Loss of Wonderment.

 

In a rainforest in Queensland, Australia, in about 1980 a small frog sat on a stone in a wet place. She had conspicuously protruding eyes. At a casual glance there was little beyond that that would catch the interest of a passer-by. Except for one thing. She had been given the extraordinary name of gastric-brooding frog. How could anyone conjure-up such a name! Come on!

This frog, with no notable colouration, however, had one little trick that said she was important.

Frog’s eggs, tadpoles and babies suffer from high predation. So what is a frog to do to protect her brood? This species evolved an astonishing process to give her youngsters their best chance of survival. She laid her eggs and the male fertilized them in the normal way of frogs. Then she did an unbelievable thing – she ate them all up – like Goldilocks eating the baby bear’s porridge.

So where’s the great plan in all of that? Eating your own eggs to prevent Great Diving Beetles from doing the same seems – well – a bit dumb. It’s as though mum hadn’t quite joined up all the dotted lines to come up with a workable solution. 

When food slips down into the stomach – acids break it up into nutrients – but in this frog’s case the eggs secrete a chemical that protects them from the corrosive digestive juices. The developing tadpoles and the resultant baby frogs, still in the mother’s stomach, also produce the same protective shield. And when mum frog judges the time to be right she regurgitates and spits out her brood of tiny children, one by one, to take their chances in the great world outside.

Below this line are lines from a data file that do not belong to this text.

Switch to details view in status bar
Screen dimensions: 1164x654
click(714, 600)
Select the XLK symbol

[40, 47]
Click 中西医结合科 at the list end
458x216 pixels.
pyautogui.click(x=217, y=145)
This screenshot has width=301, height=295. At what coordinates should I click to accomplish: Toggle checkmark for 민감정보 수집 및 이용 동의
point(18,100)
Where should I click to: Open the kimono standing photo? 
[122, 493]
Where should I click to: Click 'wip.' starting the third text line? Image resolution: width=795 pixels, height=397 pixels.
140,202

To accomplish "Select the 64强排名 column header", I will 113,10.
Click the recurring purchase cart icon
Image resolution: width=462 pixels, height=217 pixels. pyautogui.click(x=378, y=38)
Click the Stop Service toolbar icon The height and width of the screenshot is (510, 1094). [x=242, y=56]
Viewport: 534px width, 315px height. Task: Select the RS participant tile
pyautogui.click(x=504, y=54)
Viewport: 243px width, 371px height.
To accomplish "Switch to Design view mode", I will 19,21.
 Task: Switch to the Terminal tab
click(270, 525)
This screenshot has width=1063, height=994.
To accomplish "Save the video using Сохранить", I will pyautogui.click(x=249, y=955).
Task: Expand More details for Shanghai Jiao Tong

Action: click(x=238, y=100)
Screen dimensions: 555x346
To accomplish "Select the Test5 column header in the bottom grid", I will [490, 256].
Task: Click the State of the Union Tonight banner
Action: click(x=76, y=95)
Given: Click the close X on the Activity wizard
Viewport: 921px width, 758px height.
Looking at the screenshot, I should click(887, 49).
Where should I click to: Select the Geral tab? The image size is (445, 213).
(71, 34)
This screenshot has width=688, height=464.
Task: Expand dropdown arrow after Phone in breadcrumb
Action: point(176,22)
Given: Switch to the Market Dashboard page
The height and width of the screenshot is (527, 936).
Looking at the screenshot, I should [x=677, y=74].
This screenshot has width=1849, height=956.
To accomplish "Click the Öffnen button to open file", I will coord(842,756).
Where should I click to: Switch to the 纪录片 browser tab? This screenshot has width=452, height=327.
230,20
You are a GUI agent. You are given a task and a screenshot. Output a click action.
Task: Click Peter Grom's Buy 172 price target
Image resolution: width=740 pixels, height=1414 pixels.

And there is another consideration here – usefulness – to us. In the USA alone up to 25 million Americans suffer from peptic ulcers; a painful condition. Could the chemical shield produced by the eggs of this frog lead to the discovery of a drug that would be a cure for this painful human condition? Scientists started to work on this possibility. Then all research stopped. Why? Because sometime in the early 1980s the gastric-brooding frog became extinct. It had taken millions of years of evolution to create this chemical – and now it had disappeared with the disappearance of this frog. 

There were two different species of gastric-brooding frog. Both have become extinct. the reason is not clear. Fungal infection and damage to the bits of rainforest they needed may have been part of the cause.

That a small frog managed to evolve such a process is far beyond our understanding. We can only drop down into silence at the mystery of it all. 

In her going we have lost one more wonder from our world.